++++ Records for this exercise ++++
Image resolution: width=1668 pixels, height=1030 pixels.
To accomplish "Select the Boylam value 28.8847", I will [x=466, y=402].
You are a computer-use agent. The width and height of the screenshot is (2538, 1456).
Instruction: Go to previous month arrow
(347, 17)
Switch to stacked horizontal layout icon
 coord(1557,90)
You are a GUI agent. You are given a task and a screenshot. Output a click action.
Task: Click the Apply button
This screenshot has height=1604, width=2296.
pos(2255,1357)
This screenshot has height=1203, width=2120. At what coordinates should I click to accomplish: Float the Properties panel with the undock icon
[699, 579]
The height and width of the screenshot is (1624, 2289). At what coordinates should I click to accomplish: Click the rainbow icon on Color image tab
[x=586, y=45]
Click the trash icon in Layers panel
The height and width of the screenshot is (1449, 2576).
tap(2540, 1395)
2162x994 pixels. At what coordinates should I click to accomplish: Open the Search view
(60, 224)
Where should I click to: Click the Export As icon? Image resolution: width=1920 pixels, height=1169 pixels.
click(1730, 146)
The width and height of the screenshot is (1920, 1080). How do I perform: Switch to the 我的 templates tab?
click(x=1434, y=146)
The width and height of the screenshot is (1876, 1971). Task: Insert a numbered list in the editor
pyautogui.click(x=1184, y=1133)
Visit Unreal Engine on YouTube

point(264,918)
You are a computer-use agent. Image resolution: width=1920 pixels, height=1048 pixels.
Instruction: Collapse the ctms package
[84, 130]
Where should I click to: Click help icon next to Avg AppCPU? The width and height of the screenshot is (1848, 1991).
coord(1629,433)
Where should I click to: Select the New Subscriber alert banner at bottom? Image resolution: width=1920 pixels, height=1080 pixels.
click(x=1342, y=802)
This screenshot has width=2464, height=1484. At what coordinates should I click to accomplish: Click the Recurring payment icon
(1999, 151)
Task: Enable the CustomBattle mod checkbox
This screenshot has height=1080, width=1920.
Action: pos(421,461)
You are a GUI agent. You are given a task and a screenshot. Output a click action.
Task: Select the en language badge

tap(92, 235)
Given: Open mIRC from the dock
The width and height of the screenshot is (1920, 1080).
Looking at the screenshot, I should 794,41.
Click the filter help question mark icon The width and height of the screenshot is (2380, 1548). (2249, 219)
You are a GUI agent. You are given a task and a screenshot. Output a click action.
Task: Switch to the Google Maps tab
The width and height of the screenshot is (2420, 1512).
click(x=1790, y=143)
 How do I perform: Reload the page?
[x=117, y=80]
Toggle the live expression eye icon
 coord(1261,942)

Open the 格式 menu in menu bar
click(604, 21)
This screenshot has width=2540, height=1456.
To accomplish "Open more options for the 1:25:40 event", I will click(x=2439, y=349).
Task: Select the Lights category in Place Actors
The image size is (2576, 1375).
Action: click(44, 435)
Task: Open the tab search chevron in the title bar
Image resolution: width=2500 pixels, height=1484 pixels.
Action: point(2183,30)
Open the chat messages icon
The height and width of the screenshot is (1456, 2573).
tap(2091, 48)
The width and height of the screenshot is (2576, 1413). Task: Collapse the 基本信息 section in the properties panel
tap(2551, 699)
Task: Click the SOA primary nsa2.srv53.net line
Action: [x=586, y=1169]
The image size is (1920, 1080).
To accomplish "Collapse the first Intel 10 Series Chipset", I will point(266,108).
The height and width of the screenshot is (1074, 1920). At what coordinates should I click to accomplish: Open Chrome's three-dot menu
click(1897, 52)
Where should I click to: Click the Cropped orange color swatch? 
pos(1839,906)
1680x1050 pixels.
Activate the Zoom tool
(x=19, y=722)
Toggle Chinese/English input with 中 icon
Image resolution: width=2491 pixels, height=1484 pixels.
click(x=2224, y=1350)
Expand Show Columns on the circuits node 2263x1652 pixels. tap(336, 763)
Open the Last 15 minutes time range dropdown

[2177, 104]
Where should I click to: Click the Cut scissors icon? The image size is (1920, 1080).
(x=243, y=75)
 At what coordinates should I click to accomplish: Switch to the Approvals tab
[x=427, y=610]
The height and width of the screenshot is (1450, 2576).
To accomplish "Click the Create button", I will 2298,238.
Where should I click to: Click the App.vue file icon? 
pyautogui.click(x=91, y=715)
++++
What is expected. Look through the entries above for the word "will". Copy every line where it shows up.

Answer to the problem.
To accomplish "Select the Boylam value 28.8847", I will [x=466, y=402].
To accomplish "Open more options for the 1:25:40 event", I will click(x=2439, y=349).
To accomplish "Collapse the first Intel 10 Series Chipset", I will point(266,108).
To accomplish "Click the Create button", I will 2298,238.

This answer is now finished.